Can Lara Croft or Gordon Freeman get you more hires?

The launch last week with much fanfare in the USA (and a lot less elsewhere) of the new Marriott game on Facebook raises an interesting question, perhaps not quite the characters in the title, but can online games get you more hires? Does it inspire new candidates who would not have previously have thought of a career in your sector, does it help self select out those that are thinking of your company or sector or is it just a good PR gimmick?

Including games in your hiring strategy or selection process is not a new thing; many Assessment Centre exercises are games of one sort or another. The first reference to a game as part of the online sourcing or branding exercise I could find was Merrill Lynch (1999) but the real success story was and still is today Americas Army/(2002 to date) which is now on v.26 or so and has spawned a number of offshoots and DLCs. Then the British Army not to be left behind launched the multi award-winning “Start Thinking Soldier” which is one of the best examples of multi platform and channel recruitment marketing using techniques from the video games world.

Yet both of these represent vocations rather than jobs, lifestyle choices rather than competitive options, the decision is do I want a career in the military rather than which of the top 10 military brands do I want to join?  So I can see the real benefit in providing glimpses of life and to an extent providing enough information to help those for whom it’s not their chosen calling qualify out or more importantly enticing those who may not realize what it’s all about to apply and it seems to have worked well for them as the case study  from Skive shows generating more than 500,000 visitors in its first 6 weeks and continuing to go from strength to strength. In fact given the traditionally conservative nature of the public sector what the Army has created and achieved puts most forward thinking corporates to shame.
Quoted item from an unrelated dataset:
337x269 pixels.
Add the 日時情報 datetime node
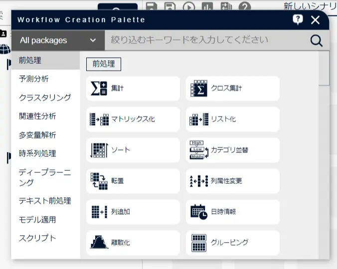pos(233,212)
But in the commercial sector where the choices are often which company rather than sector, driven by money or title rather than vocation does the same approach hold true? There are certainly less good examples of such activity and most of them like L’Oreal’s Brandstorm (more of an online competition) are aimed at the Graduate market. Other companies have tried most notably IBM’s City One and apparently there is a UK Secret Service simulation but I couldn’t find it (so guess that qualifies me out!). All of these are online games with social media links rather than a social game.

With the huge growth in Social Media over the last few years and the accompanying success of companies like Zynga with their social games and mission “connecting the world through games” then surely an equivalent game to target potential recruits is a must and Marriott have stolen a march on everyone? Farmville has 39,566,935 active monthly users – what a database – but do they all want to be farmers, has playing the game made them more likely to become farmers? I can’t answer that question as I am one of the decreasing group of individuals that doesn’t yet play it but I haven’t heard any stories of new land grabs – and I do play Mafia Wars and Zuma Blitz.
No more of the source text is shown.